Josef Dittli (FDP/UR) sagte, die SRG müsse bereit sein, sich anzupassen. Es sei fraglich, ob sie künftig noch alles tun müsse, was sie heute tue. Laut seinem Ratskollegen Joachim Eder (FDP/ZG) ist die «No Billag»-Initiative der falsche Anlass für diese Debatte. Den richtigen Rahmen dafür ­biete die kommende Diskussion über das vom Bundesrat angekündigte Mediengesetz.

Bundespräsidentin Doris Leuthard warnte vor den Auswirkungen bei einer Annahme der Initiative: Nicht nur der Bereich Information wäre betroffen, sondern auch Sport oder Unterhaltung. «Das würde bedeuten: kein Federer-Match, kein Spitzenfussball, kein ‹SRF bi de Lüt›.» Zudem erinnerte Leuthard daran, dass von den Gebührengeldern nicht nur die SRG, sondern auch Lokalradios und Regionalfernsehsender profitieren.

SVP will eine Reduktion der Gebühren

Der Tessiner CVP-Ständerat Filippo Lombardi warnte derweil davor, die «No Billag»-Initiative auf die leichte Schulter zu nehmen: «Das letzte Wort hat nicht der gemässigte Ständerat, sondern das Volk.» Es werde eine harte Debatte. Zuerst ist aber der Nationalrat an der Reihe: Am 10. April berät die Kommission für Verkehr und Fernmeldewesen über die «No Billag»-Initiative. Gemäss Kommissionspräsidentin Natalie Rickli (SVP/ZH) werden dabei Vertreter der Initianten sowie der SRG angehört. Unter den Nationalräten dürfte das Thema kontroverser diskutiert werden als im Ständerat. Die grosse Kammer gilt als weniger SRG-freundlich. Wobei die Initiative sogar prominenten SRG-Kritikern wie «Weltwoche»-Verleger und Nationalrat Roger Köppel (SVP/ZH) zu radikal ist.

Die SVP macht sich aber stark für einen Gegenvorschlag. Es sei wichtig, dass eine Diskussion ­geführt werde, sagt der Zürcher SVP-Nationalrat Gregor Rutz, der auch in der vorberatenden Kommission sitzt. «Wir werden darum sicher einen Vorschlag einbringen.» Details will Rutz noch nicht nennen. Er verweist aber auf das Medienpapier, das die SVP vergangenes Jahr veröffentlicht hat. Darin fordert die Partei eine Reduktion der Empfangsgebühren um die Hälfte auf rund 200 Franken.

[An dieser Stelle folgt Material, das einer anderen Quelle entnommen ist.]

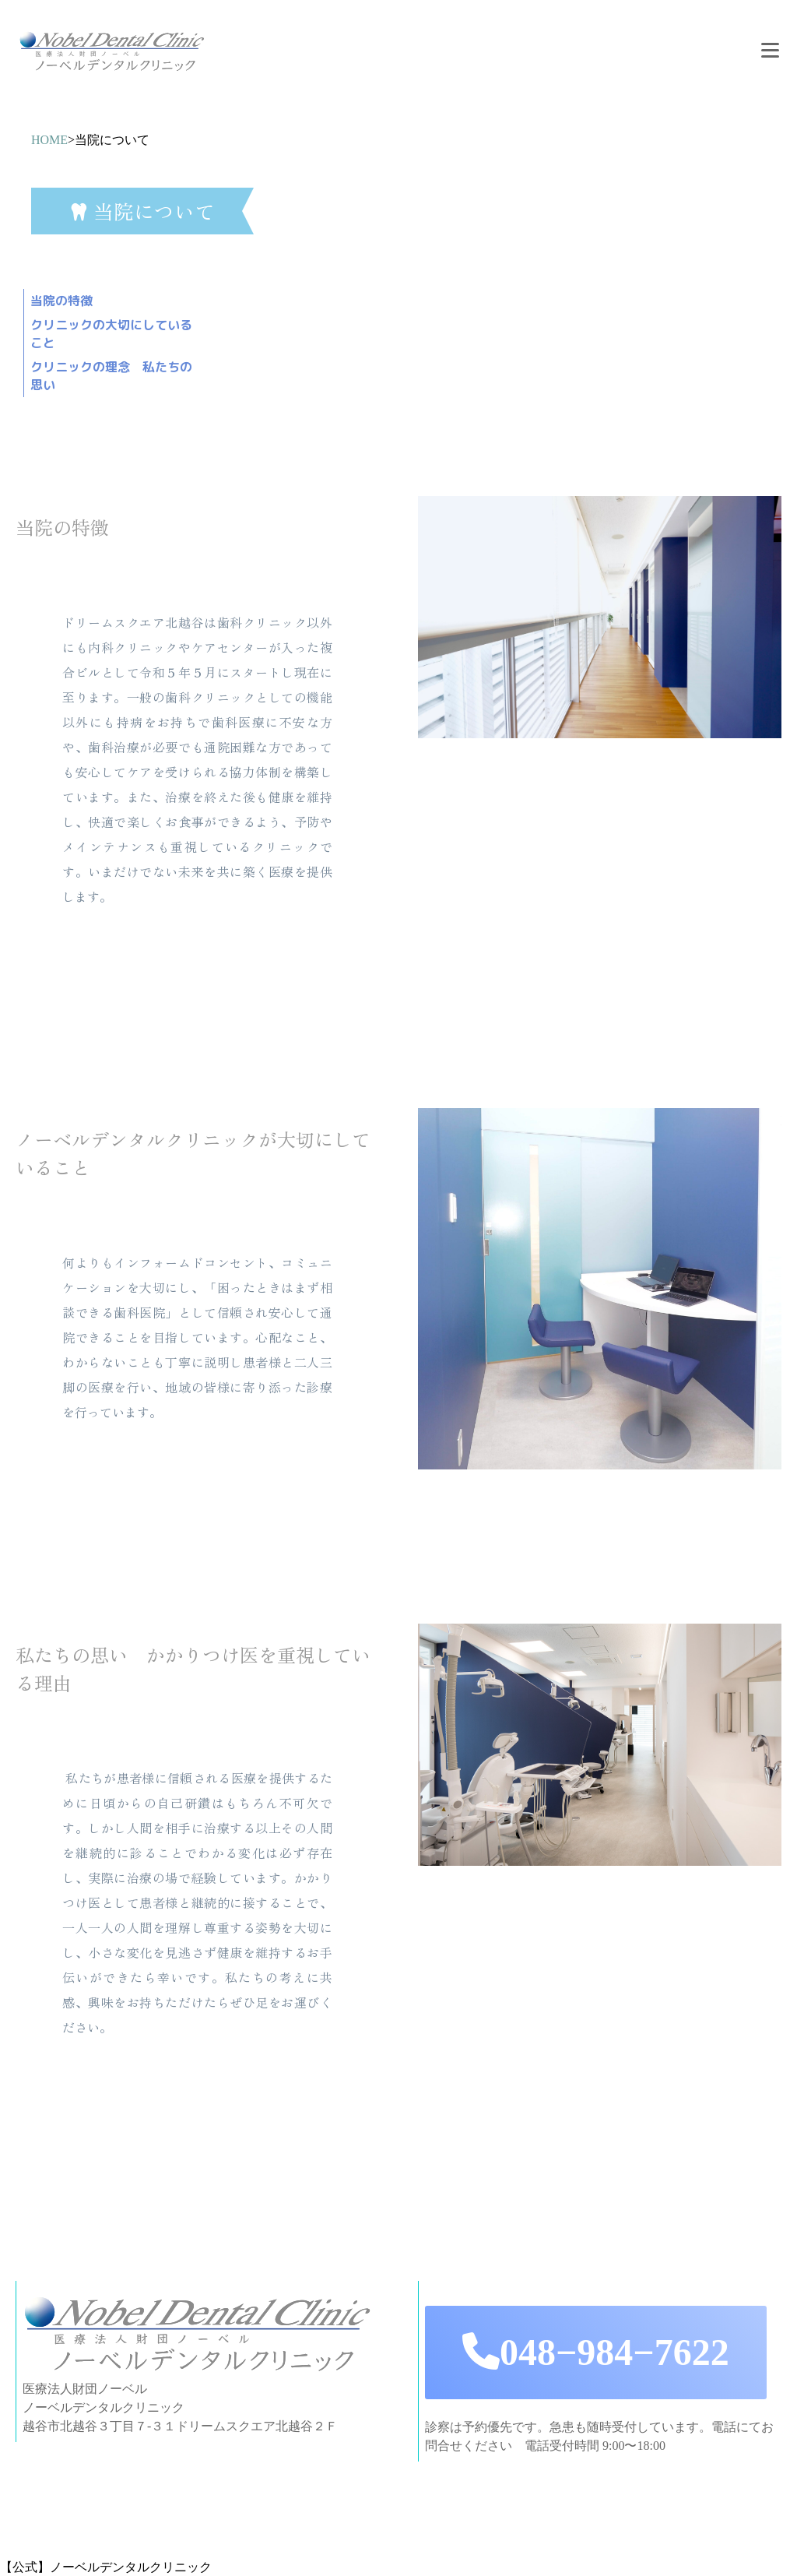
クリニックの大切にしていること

Rutz hat die «No Billag»-Initiative zwar nicht unterschrieben, für ihn ist aber klar: «Gibt es keinen Gegenvorschlag, werde ich sie unterstützen», sagt er. Ähnlich haben sich in der Vergangenheit bereits andere Vertreter der SVP geäussert. Es ist jedoch fraglich, ob ein Gegenvorschlag im Parlament mehrheitsfähig ist. Die Initianten ihrerseits haben bereits verlauten lassen, dass sie ihr Volksbegehren nicht zurückziehen würden.